## What is asked
Write out the records below without any change, beginning at the line that contains "You are a GUI" and stopping after the line that contains "point(19,175)".

## Data provided

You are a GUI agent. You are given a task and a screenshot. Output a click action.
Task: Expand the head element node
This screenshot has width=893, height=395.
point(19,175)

==

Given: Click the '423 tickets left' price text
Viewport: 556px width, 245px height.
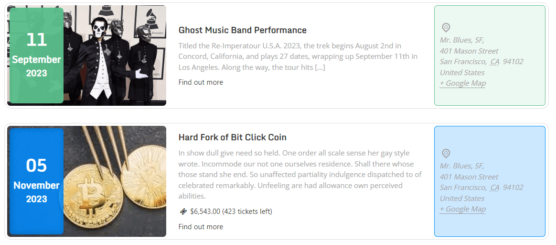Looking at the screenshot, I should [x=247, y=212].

## Written response
You are a GUI agent. You are given a task and a screenshot. Output a click action.
Task: Expand the head element node
This screenshot has width=893, height=395.
point(19,175)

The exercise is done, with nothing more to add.